I hate them worse than roaches -- you can't squash them without releasing that smell.
Have to pick them up delicately and toss 'em in the commode.
They could have put up a "This is a stink bug free zone" and it would have solved the problem. So I've been told.
Thought the critter looked more like Hopi-Zuni art myself.
Tear a paper towel in pieces, each about 2 by 3 inches. Carefully wrap the paper around the bug so that it is not crushed. Wet the package under a faucet and place in garbage.
Minimum water usage. Stink avoided. Bug dies peacefully.
It was accidentally introduced into the United States.
The passive voice conceals something. So how was it introduced?

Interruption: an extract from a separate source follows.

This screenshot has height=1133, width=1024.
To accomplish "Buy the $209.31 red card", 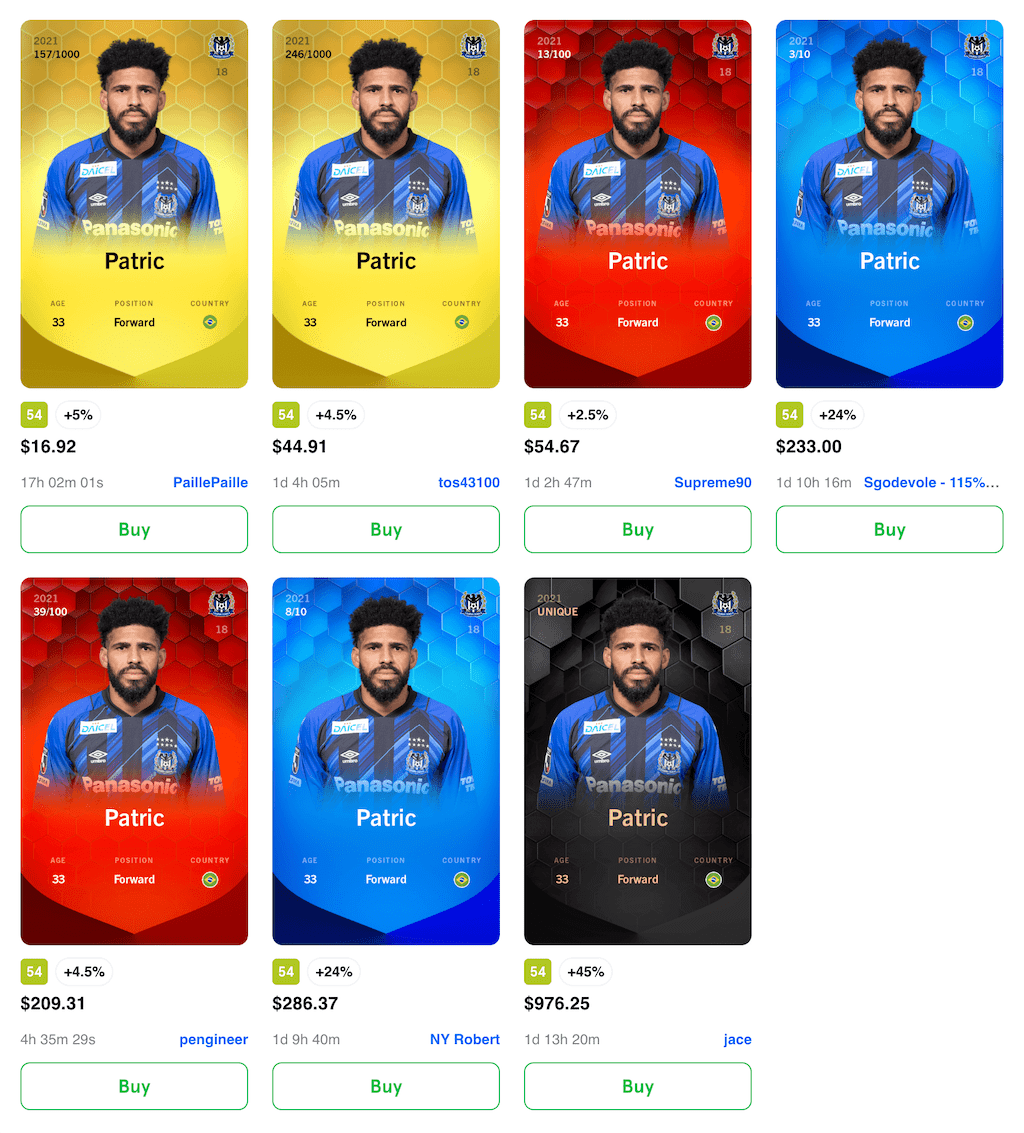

(S)he is an actress, comedian, and horse trainer
So, unemployed?
My house got infested by relatively harmless but annoying cluster flies. I called TWELVE exterminators, including one that used to be a client, & none of them would touch the problem. Everything I read on-line took an "Abandon Hope, all ye infested here" attitude.

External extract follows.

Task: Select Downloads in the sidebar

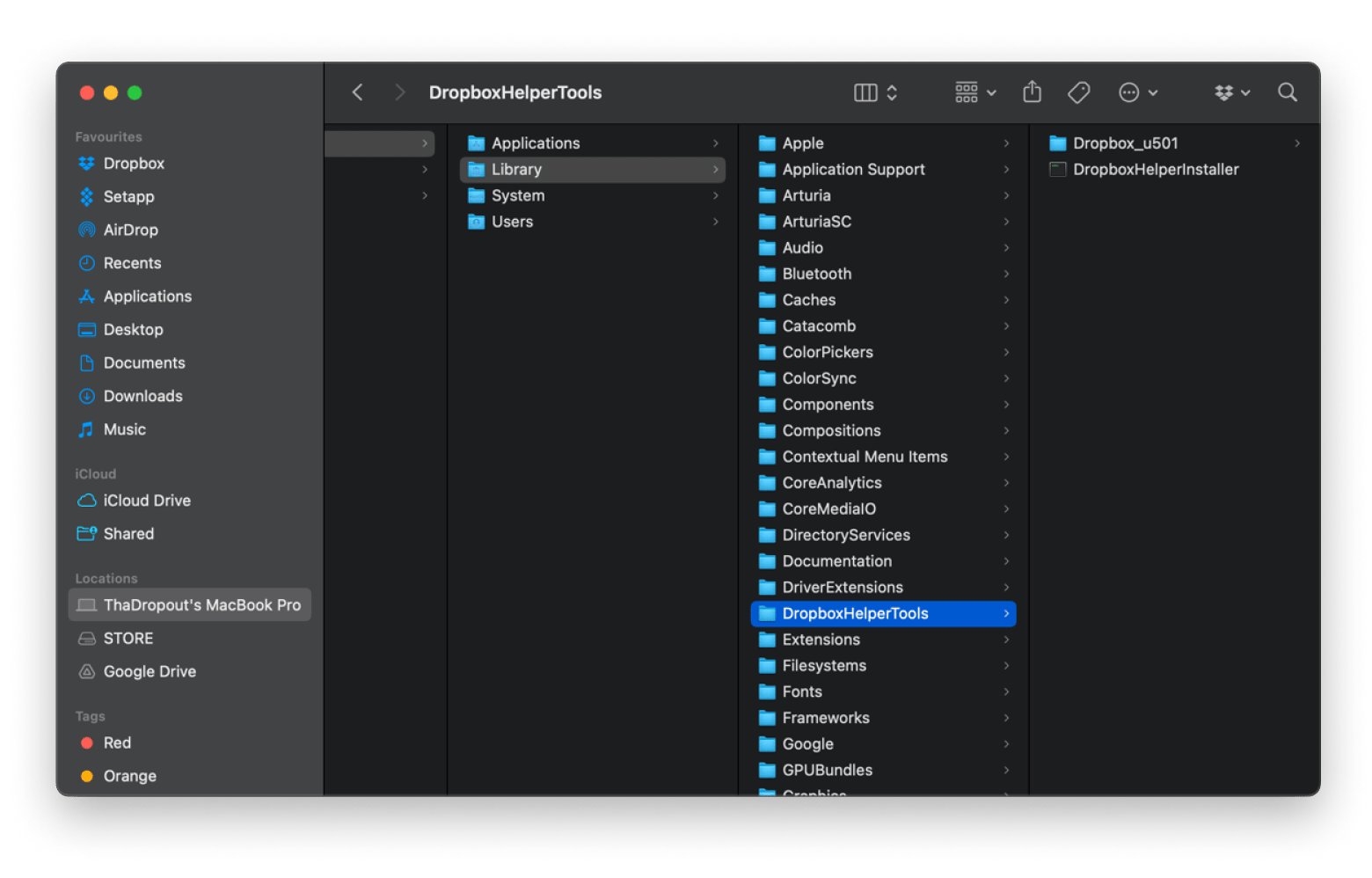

But, did I give up? No sirreee, Bob, I did not. I read up their habits, & spent months figuring out exactly where in the walls they were clustered, which actually followed their clustering pattern exactly (second story, SW wall). After I got them located, I got above them, drilled multiple small hidden from sight holes in the walls, and then blew insecticidal powder (not liquid) into the walls. Two weeks later, no more cluster flies.
I was so proud, & Mrs YH was amazed that I actually snuffed the little buggers.
YoungHegelian said...
But, did I give up? No sirreee, Bob, I did not. I read up their habits, & spent months figuring out exactly where in the walls they were clustered...
I have visions of Bill Murray in Caddyshack...
I thought the illustration was tiki like. Appropriate for a South Seas kind of insect.
@YoungHegelian - well done! Homo sapiens is the superior predator on the planet!
(Because of the sapiens.)
YH, you succeeded where the pros couldn't because you committed a federal crime. I bet you violated the insecticide label usage instructions.
Find its Asian predator; if they have a specialist parasitic wasp, that would be ideal. Then bring it over and let it do its thing.
A lot of entomological and ecological study would have to go in to such a project, but I have no doubt it's being worked on.
@Fred,
I bet you violated the insecticide label usage instructions.
The insecticide was so weak that there really weren't many usages to violate. Thus, the importance of getting the critters exactly where they lived.
James K: It was accidentally introduced into the United States.
The passive voice conceals something. So how was it introduced?
According to Wikipedia: "The brown marmorated stink bug was accidentally introduced into the United States from China or Japan. It is believed to have hitched a ride as a stowaway in packing crates or on various types of machinery."
I like the "as a stowaway" bit, just to make sure we don't think it bought tickets.
JohnAnnArbor, the article does get around to mentioning the Japanese samauri wasp towards the end. I'm always leery of introducing predators to deal with invasive species, though; most of the time you've just got a second invasive species. But apparently the wasps were also "accidentally introduced" already. So there's that.
I hate these buggers, but here we're talking half a dozen at a time (so far), not tens of thousands (shudder). Annoying, but not the insect version of The Birds. Yet. Also according to the article, in OR they eat just about anything, like everywhere else, but prefer berries and hazelnuts. Keizer has vast hazelnut groves, and Minto-Brown Island Park has miles and miles of paths lined with blackberry (or marionberry) bushes. Oh, goody.
It is believed to have hitched a ride as a stowaway in packing crates or on various types of machinery.
So free trade has its down sides.
We name them and try to set them free whenever possible because they don't really do much.
A long article with surfeit of deadwood. Jumped to the end for the peroration:
"Yet the most troubling thing about the natural world today is not all the things we have to live with. It is all the things we have to live without."
Huh?
Do not use a regular vacuum to get rid of these things!
It is quite amazing how small a gap these buggers can crawl through.